◆ **Try it**: In the text about the Parkinson's brain tissue bank, where is the Tissue Bank based?

-- Selected text follows --

Taking the decision to donate your brain after you die is one of the most valuable contributions to Parkinson's research you can make.

The Summer 2008 issue of the Tissue Bank newsletter highlights the work of the centre, set up in 2002 with funding from the PDS.

The Tissue Bank, based at Imperial College, Hammersmith, is an international resource for researchers into the causes of Parkinson's. To carry out research it relies on donations of brain tissue from people with Parkinson's and also from healthy donors. To date, over 1,000 people have registered their wish to donate tissue. Tissue from the brains that have already been donated has been used in over 60 research projects across the UK and worldwide.

The newsletter explains the donation process and features an interview with Christine Bainbridge who, along with her husband and son, has made the decision to leave a lasting legacy to research by becoming donors.

Dr Kirstin Goldring, Tissue Bank Manager comments:

"While the thought of donating your brain or the brain of a recently deceased loved one for medical research may shock some people, we always treat potential donations with utmost sensitivity and minimal personal intrusion.

"With an increasingly ageing population, the numbers affected by diseases such as Parkinson's are likely to increase. Without brain tissue to study we are simply not going to be able to develop new and more effective treatments - so we are encouraging more donations."

-- Selected text concluded --
-- Supplied material follows --

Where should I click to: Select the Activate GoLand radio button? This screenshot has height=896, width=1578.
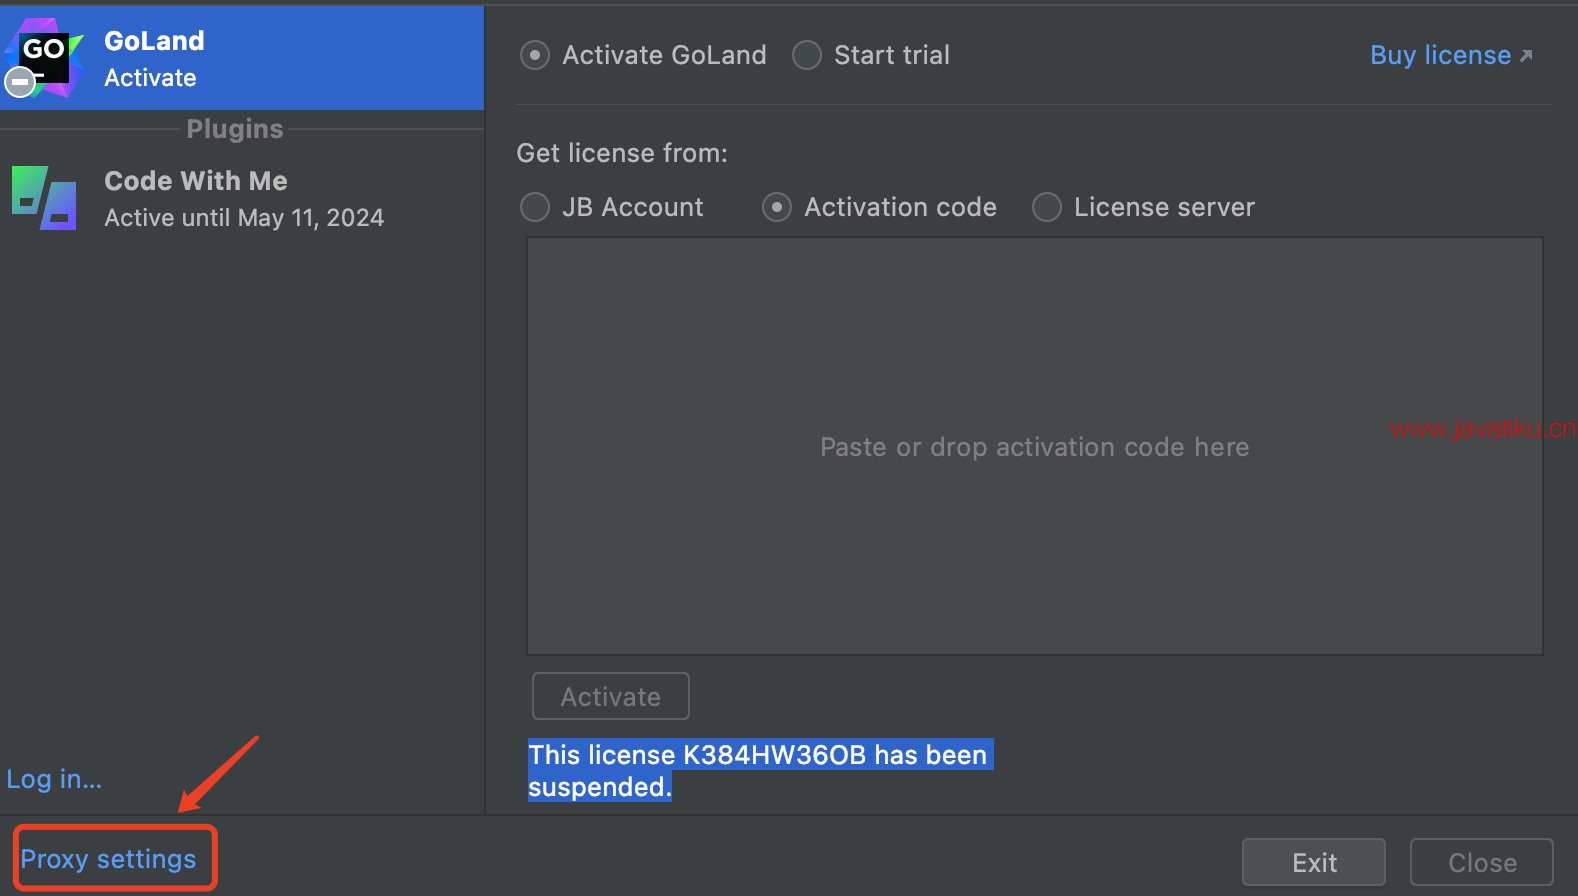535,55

-- Supplied material concluded --
-- Supplied material follows --

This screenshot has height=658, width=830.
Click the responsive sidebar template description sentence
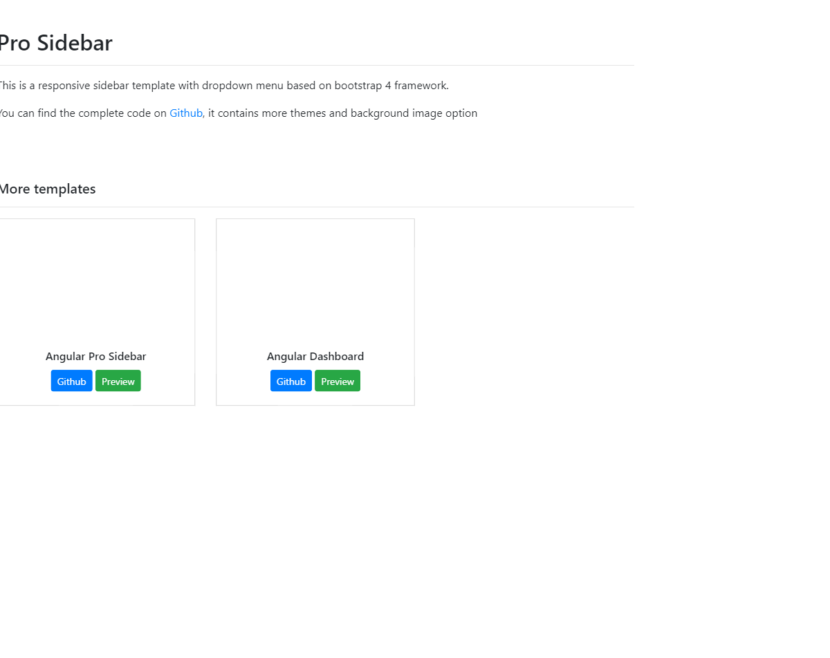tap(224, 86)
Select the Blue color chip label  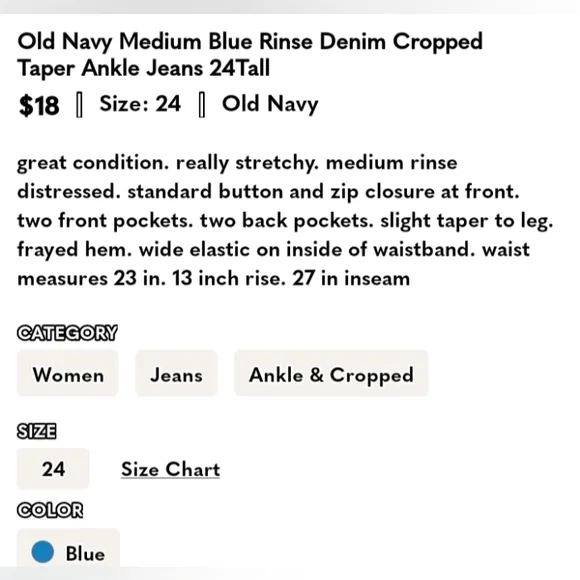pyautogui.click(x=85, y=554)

-- Supplied material concluded --

◆ **Task solution**: At Imperial College, Hammersmith.